Reproduce each record below exactly as written.
Information supplied section start
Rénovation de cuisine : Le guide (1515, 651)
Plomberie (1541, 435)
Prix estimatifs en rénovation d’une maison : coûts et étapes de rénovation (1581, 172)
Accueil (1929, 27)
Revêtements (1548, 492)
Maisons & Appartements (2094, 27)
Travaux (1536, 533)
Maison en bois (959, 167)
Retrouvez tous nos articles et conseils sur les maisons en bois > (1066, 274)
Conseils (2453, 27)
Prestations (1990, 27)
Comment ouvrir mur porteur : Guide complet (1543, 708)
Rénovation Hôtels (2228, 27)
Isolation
Information supplied section end
• **Answer section**:
Rénovation de cuisine : Le guide (1515, 651)
Plomberie (1541, 435)
Prix estimatifs en rénovation d’une maison : coûts et étapes de rénovation (1581, 172)
Accueil (1929, 27)
Revêtements (1548, 492)
Maisons & Appartements (2094, 27)
Travaux (1536, 533)
Maison en bois (959, 167)
Retrouvez tous nos articles et conseils sur les maisons en bois > (1066, 274)
Conseils (2453, 27)
Prestations (1990, 27)
Comment ouvrir mur porteur : Guide complet (1543, 708)
Rénovation Hôtels (2228, 27)
Isolation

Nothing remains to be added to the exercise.